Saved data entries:
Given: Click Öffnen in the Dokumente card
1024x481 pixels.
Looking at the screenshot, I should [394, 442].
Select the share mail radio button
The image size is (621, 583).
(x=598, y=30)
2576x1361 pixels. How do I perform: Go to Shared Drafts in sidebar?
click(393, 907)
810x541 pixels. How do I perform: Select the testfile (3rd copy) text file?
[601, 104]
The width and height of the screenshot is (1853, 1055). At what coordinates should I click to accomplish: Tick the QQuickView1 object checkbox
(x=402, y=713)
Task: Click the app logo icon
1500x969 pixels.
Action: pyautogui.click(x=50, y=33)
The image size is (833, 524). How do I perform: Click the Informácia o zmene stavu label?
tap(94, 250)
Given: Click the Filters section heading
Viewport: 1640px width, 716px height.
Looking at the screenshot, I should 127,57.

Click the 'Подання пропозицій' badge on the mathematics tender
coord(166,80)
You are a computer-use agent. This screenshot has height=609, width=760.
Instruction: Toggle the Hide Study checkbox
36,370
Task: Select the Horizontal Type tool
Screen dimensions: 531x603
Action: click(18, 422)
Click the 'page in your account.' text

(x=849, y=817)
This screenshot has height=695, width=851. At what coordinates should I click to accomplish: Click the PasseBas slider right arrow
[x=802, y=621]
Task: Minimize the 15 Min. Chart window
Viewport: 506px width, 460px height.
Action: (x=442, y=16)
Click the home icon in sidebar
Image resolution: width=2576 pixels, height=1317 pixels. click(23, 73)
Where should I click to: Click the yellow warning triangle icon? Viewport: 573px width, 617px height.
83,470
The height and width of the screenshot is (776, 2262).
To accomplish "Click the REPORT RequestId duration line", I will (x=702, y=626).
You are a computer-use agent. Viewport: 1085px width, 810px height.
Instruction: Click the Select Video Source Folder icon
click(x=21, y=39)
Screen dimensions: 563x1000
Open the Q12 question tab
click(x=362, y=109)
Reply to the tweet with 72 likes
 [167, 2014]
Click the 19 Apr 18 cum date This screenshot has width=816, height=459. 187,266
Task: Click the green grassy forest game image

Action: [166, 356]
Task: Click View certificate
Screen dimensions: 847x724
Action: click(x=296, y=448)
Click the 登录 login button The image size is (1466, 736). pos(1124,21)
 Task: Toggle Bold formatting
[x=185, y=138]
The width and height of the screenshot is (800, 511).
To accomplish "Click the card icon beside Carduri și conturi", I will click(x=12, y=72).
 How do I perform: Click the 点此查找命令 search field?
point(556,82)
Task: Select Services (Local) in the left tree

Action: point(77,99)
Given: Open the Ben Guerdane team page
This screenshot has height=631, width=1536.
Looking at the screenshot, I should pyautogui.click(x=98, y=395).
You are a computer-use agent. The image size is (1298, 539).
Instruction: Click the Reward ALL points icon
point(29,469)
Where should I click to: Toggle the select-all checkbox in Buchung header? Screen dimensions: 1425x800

TASK DETAILS: Print every line of the records above without a single difference.

SOLUTION FOR THIS TASK:
Given: Click Öffnen in the Dokumente card
1024x481 pixels.
Looking at the screenshot, I should [394, 442].
Select the share mail radio button
The image size is (621, 583).
(x=598, y=30)
2576x1361 pixels. How do I perform: Go to Shared Drafts in sidebar?
click(393, 907)
810x541 pixels. How do I perform: Select the testfile (3rd copy) text file?
[601, 104]
The width and height of the screenshot is (1853, 1055). At what coordinates should I click to accomplish: Tick the QQuickView1 object checkbox
(x=402, y=713)
Task: Click the app logo icon
1500x969 pixels.
Action: pyautogui.click(x=50, y=33)
The image size is (833, 524). How do I perform: Click the Informácia o zmene stavu label?
tap(94, 250)
Given: Click the Filters section heading
Viewport: 1640px width, 716px height.
Looking at the screenshot, I should 127,57.

Click the 'Подання пропозицій' badge on the mathematics tender
coord(166,80)
You are a computer-use agent. This screenshot has height=609, width=760.
Instruction: Toggle the Hide Study checkbox
36,370
Task: Select the Horizontal Type tool
Screen dimensions: 531x603
Action: click(18, 422)
Click the 'page in your account.' text

(x=849, y=817)
This screenshot has height=695, width=851. At what coordinates should I click to accomplish: Click the PasseBas slider right arrow
[x=802, y=621]
Task: Minimize the 15 Min. Chart window
Viewport: 506px width, 460px height.
Action: (x=442, y=16)
Click the home icon in sidebar
Image resolution: width=2576 pixels, height=1317 pixels. click(23, 73)
Where should I click to: Click the yellow warning triangle icon? Viewport: 573px width, 617px height.
83,470
The height and width of the screenshot is (776, 2262).
To accomplish "Click the REPORT RequestId duration line", I will (x=702, y=626).
You are a computer-use agent. Viewport: 1085px width, 810px height.
Instruction: Click the Select Video Source Folder icon
click(x=21, y=39)
Screen dimensions: 563x1000
Open the Q12 question tab
click(x=362, y=109)
Reply to the tweet with 72 likes
 [167, 2014]
Click the 19 Apr 18 cum date This screenshot has width=816, height=459. 187,266
Task: Click the green grassy forest game image

Action: [166, 356]
Task: Click View certificate
Screen dimensions: 847x724
Action: click(x=296, y=448)
Click the 登录 login button The image size is (1466, 736). pos(1124,21)
 Task: Toggle Bold formatting
[x=185, y=138]
The width and height of the screenshot is (800, 511).
To accomplish "Click the card icon beside Carduri și conturi", I will click(x=12, y=72).
 How do I perform: Click the 点此查找命令 search field?
point(556,82)
Task: Select Services (Local) in the left tree

Action: point(77,99)
Given: Open the Ben Guerdane team page
This screenshot has height=631, width=1536.
Looking at the screenshot, I should pyautogui.click(x=98, y=395).
You are a computer-use agent. The image size is (1298, 539).
Instruction: Click the Reward ALL points icon
point(29,469)
Where should I click to: Toggle the select-all checkbox in Buchung header? Screen dimensions: 1425x800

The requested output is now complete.